Sul fronte dei consumatori, il quadro è altrettanto complesso. Chi acquista online da piattaforme extra‑UE si trova spesso davanti a costi aggiuntivi poco trasparenti o a tempistiche di consegna dilatate, mentre i marketplace tendono a scaricare parte degli oneri sui prezzi finali. Le associazioni di categoria segnalano un aumento dei reclami per ritardi e per mancata chiarezza delle condizioni di spedizione. Al tempo stesso, i negozi fisici non registrano un incremento immediato e proporzionale delle vendite, segno che la domanda non si trasferisce in modo automatico dall’online al commercio tradizionale.
In prospettiva 2026, l’entrata in vigore di una disciplina armonizzata a livello UE potrebbe ridurre almeno in parte le attuali distorsioni. Tuttavia, analisti e fiscalisti avvertono che la sola estensione continentale della tassa non basterà a eliminare i margini di arbitraggio logistico e fiscale, soprattutto per i grandi operatori globali capaci di negoziare tariffe e condizioni ad hoc.
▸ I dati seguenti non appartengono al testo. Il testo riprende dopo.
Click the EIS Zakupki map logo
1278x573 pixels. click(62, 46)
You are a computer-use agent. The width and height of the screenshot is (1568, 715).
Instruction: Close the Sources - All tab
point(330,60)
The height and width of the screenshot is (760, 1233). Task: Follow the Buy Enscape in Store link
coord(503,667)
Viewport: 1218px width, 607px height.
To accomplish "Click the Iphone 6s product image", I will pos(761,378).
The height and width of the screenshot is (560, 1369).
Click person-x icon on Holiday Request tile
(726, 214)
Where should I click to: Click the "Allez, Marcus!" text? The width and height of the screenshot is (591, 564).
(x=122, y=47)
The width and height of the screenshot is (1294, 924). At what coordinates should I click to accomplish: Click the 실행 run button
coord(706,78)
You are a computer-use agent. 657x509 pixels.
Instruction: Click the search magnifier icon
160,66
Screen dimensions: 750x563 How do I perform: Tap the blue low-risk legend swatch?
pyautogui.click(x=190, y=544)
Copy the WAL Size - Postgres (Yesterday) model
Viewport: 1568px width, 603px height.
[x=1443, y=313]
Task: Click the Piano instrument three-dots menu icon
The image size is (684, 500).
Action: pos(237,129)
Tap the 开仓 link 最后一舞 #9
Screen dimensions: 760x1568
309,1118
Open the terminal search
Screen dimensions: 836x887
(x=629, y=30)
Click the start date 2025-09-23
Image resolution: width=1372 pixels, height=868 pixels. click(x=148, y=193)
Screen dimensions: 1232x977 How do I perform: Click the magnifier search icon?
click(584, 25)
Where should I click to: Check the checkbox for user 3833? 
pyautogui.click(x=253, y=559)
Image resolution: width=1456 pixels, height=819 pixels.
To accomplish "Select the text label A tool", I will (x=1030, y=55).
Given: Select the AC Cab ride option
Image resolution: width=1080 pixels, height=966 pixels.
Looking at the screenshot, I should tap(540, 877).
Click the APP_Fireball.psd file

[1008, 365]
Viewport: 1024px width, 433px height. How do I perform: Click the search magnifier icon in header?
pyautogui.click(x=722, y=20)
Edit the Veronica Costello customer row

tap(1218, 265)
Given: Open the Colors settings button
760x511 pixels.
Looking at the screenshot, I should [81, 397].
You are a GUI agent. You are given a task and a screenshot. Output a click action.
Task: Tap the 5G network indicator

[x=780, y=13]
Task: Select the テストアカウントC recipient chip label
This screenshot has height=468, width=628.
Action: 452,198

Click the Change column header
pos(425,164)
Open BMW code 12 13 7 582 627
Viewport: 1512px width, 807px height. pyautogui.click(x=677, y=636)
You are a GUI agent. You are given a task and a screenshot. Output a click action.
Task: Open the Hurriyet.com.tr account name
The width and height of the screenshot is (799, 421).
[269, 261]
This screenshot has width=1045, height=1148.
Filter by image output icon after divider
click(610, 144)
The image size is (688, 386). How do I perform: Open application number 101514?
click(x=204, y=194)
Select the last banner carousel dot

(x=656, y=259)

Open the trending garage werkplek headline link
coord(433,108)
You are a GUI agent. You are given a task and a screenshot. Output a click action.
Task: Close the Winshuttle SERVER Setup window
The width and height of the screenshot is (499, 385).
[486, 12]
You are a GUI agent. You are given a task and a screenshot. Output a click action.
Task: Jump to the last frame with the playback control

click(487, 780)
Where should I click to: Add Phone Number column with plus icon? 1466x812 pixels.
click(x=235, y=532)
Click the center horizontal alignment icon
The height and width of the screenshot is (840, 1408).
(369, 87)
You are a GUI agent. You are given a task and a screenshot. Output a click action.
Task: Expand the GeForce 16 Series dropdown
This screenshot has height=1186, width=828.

La lezione che emerge è quella di una governance fiscale del digitale ancora inadeguata alla velocità del mercato. Senza un disegno europeo coerente, che integri fisco, concorrenza, tutela dei consumatori e clima, ogni iniziativa nazionale rischia di trasformarsi in un boomerang. Il caso della tassa sui pacchi extra‑UE mostra con chiarezza quanto sia necessario un monitoraggio costante dei dati, una valutazione d’impatto preventiva più rigorosa e un dialogo strutturato con tutti gli attori della filiera, dal corriere al cittadino.
FAQ
D: Che cosa prevede la tassa sui pacchi extra‑UE diretti in Italia?
R: Prevede un prelievo di 2 euro su ogni spedizione di valore inferiore a 150 euro proveniente da Paesi non appartenenti all’Unione Europea.
D: Di quanto sono calate le spedizioni extra‑UE registrate in Italia?
R: Secondo l’Agenzia delle Dogane, a gennaio 2026 il numero di pacchi è diminuito del 36% rispetto allo stesso periodo del 2025.
D: Come aggirano la tassa le grandi piattaforme di e‑commerce?
R: Dirottano le spedizioni verso altri Stati membri UE privi del balzello e poi inoltrano i pacchi in Italia via terra attraverso la libera circolazione interna.
D: Qual è il ruolo del Codacons in questa vicenda?
R: Il Codacons guida il fronte critico alla misura, chiedendo il rinvio della tassa e denunciando l’influenza delle lobby del commercio tradizionale.
D: Le entrate previste dal governo sono confermate?
R: No, i 122 milioni di euro stimati per il 2026 sono a rischio a causa del forte calo delle spedizioni dichiarate in dogana in Italia.
D: Quali sono gli effetti per i consumatori italiani?
R: Pagano spesso prezzi più alti, subiscono tempi di consegna più lunghi e incontrano maggiore incertezza sulle condizioni di spedizione.
D: La tassa ha conseguenze ambientali?
R: Sì, la deviazione dei flussi verso altri Paesi e l’aumento dei tragitti su gomma fanno crescere le emissioni di CO₂ e l’impatto ambientale della logistica.
D: Qual è la principale fonte utilizzata per i dati citati?
R: I dati sulle spedizioni e sull’andamento del traffico doganale provengono dall’Agenzia delle Dogane, indicata come fonte originale.